Die Jugend ist gerade auf einem Maßgeblichkeitshöhenflug. Erst wurde sie – angeführt durch Greta aus Schweden – mit Schulstreiks und plakativen Parolen zum nicht mehr ignorierbaren Kronzeugen einer ignoranten Klimapolitik, und parallel dazu marschierte sie jüngst zu einem zweiten Thema auf, für das sie sich quasi organisch zuständig fühlt: zum Internet.

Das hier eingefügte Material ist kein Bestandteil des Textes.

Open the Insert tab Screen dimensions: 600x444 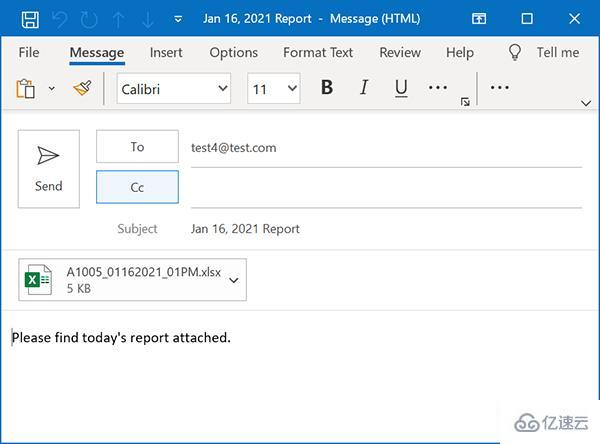(166, 52)
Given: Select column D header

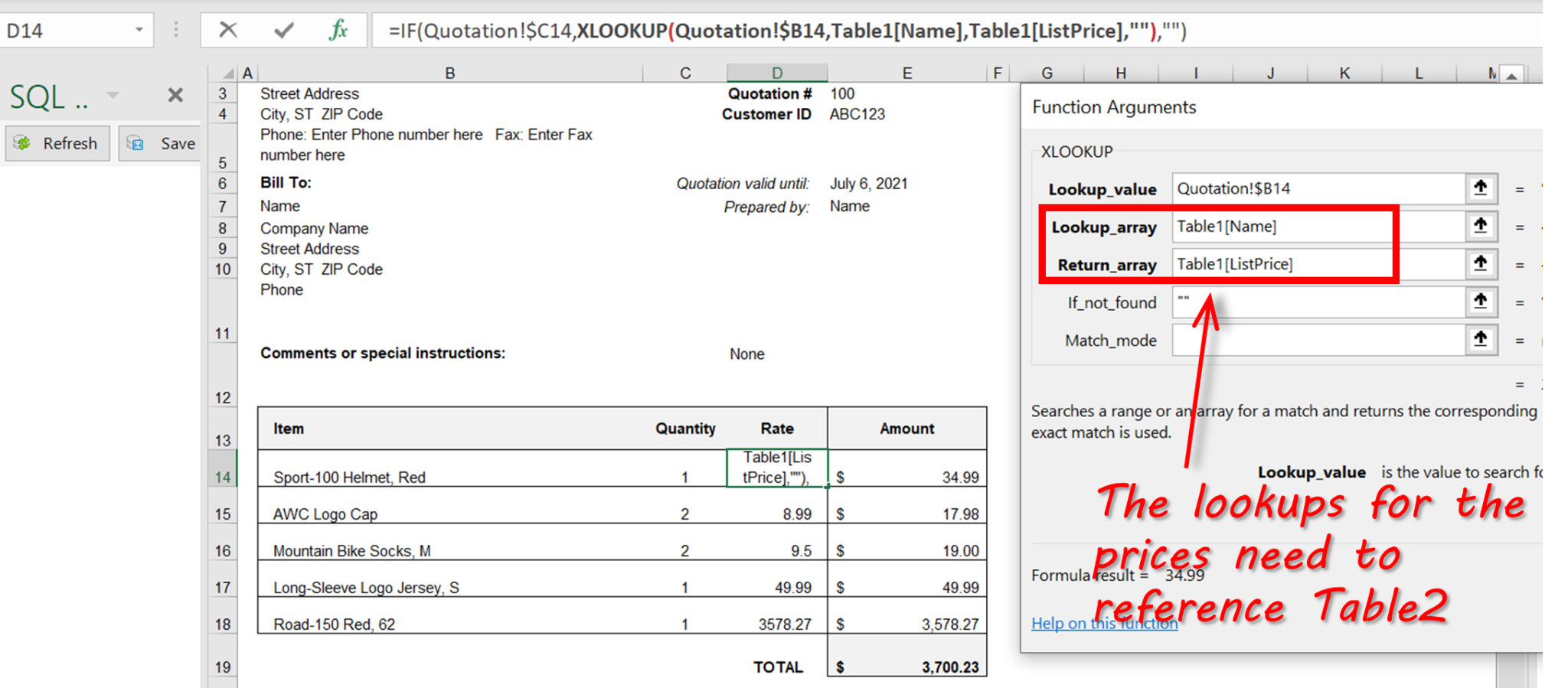Looking at the screenshot, I should (776, 73).
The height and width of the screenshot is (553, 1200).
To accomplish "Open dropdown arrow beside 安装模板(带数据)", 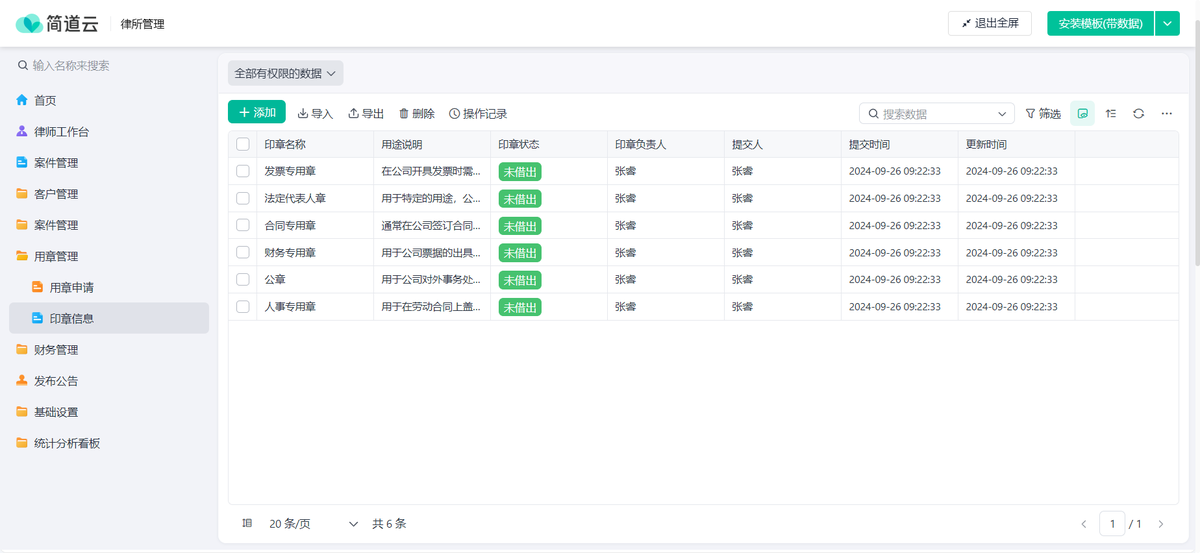I will pos(1167,23).
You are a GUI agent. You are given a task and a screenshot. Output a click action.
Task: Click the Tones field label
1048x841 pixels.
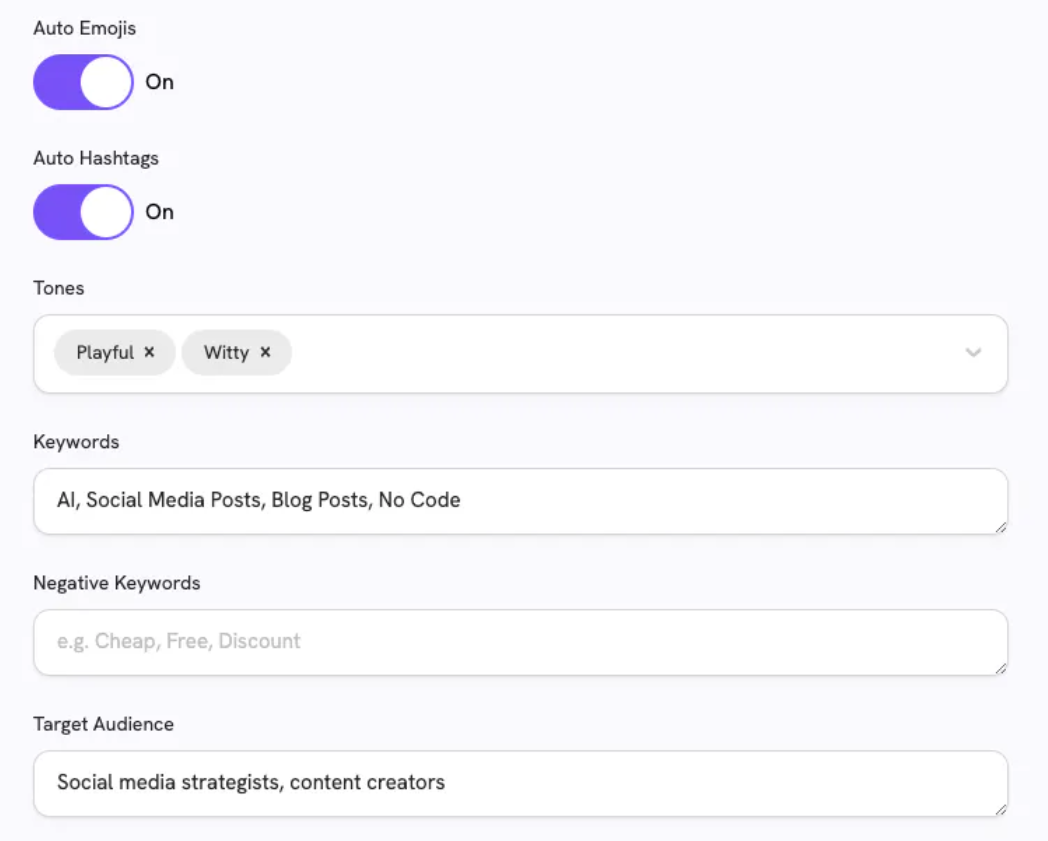point(59,288)
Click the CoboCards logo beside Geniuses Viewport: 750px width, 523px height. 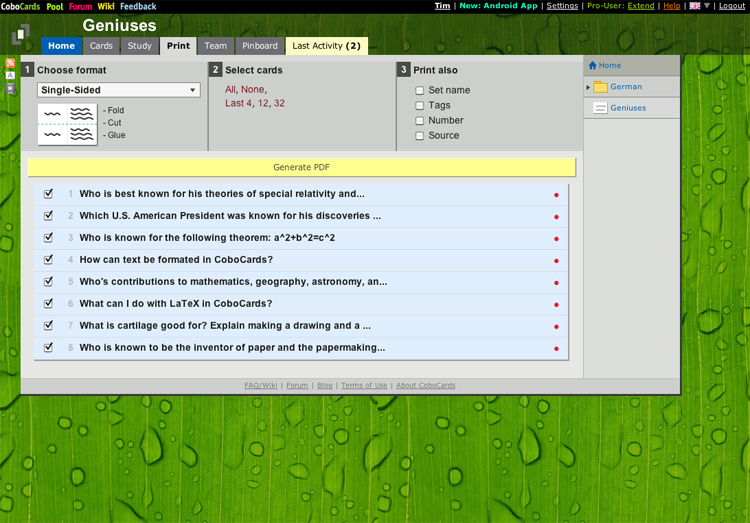coord(21,36)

Konkret geht es um die EU-Urheberrechtsreform, über die an diesem Dienstag das Europaparlament abstimmt. „Freiheit für das Internet“ und „Weg mit der Zensur!“ ist die Botschaft der Jugend, und den Eltern und Älteren erläutert sie, warum die gar nicht checken würden, worum es gehe. Die Jugend kann nichts dafür, dass sie so denkt – schließlich ist sie damit aufgewachsen, dass nahezu alles, was das Internet hergibt, barrierefrei zur Verfügung steht.

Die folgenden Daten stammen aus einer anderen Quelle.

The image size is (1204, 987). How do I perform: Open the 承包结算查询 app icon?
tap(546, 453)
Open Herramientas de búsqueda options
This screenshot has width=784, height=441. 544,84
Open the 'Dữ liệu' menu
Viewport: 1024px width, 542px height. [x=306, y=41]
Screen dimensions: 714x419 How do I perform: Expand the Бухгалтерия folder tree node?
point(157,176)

Da kann man schon auf die Idee kommen, das gehöre so und müsse so auch bleiben. Aber die Gratislieferung von virtuellem Spielmaterial ist nicht das Naturgesetz, für das die Jugend es erklärt, hier irrt sie. Und so wie – überspitzt gesagt – Kinder irgendwann lernen müssen, dass alles, was die Eltern ihnen bisher gratis in die Karre gereicht haben, im wirklichen Leben einen Preis hat, muss das jetzt auch die Jugend aka Generation Youtube.

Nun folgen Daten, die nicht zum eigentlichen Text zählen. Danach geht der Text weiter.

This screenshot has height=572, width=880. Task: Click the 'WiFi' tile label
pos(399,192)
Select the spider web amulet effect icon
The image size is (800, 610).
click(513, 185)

Wer dauernd surft, shared, postet, versaut auch das Klima
Der ungehinderte Zugriff war eine Luxussituation, die sie erleben durften, aber Ansprüche für den Rest des Lebens lassen sich daraus nicht unbedingt ableiten. Viel eher sollten jetzt mal diejenigen dran sein, die das Material, das so selbstverständlich aus dem Internet abgegriffen wird, ursprünglich erstellt haben. Manche nennen diesen Prozess gar Arbeit und müssen davon leben. Und deren Rechte und Ansprüche sind womöglich noch viel älter als die der heutigen Youtuber.
Bei den Umweltdemonstrationen verhält es sich anders. Beim Klima gibt es tatsächlich die organische Verbindung zu Jugend zu Zukunft, denn die Auswirkungen der Veränderungen von heute wirken erst überübermorgen. Darum hat die Jugend bei diesem Thema recht, wenn sie sich selbst zu den vor allem Betroffenen der verschnarchten Altvorderen erklärt. An einer Stelle treffen sich die beiden Anliegen dann doch noch mal – denn auch Internet verbraucht Energie, es hat eine klimarelevante Schadstoffbilanz. Die dauernd surfen, sharen, posten, ziehen zusammen eine CO2-Schneise hinter sich her. Die sieht man nicht, aber da ist sie trotzdem und damit auch ein Grund zum Handeln – ganz so wie die Arbeitsleistung und die Rechte von Urhebern.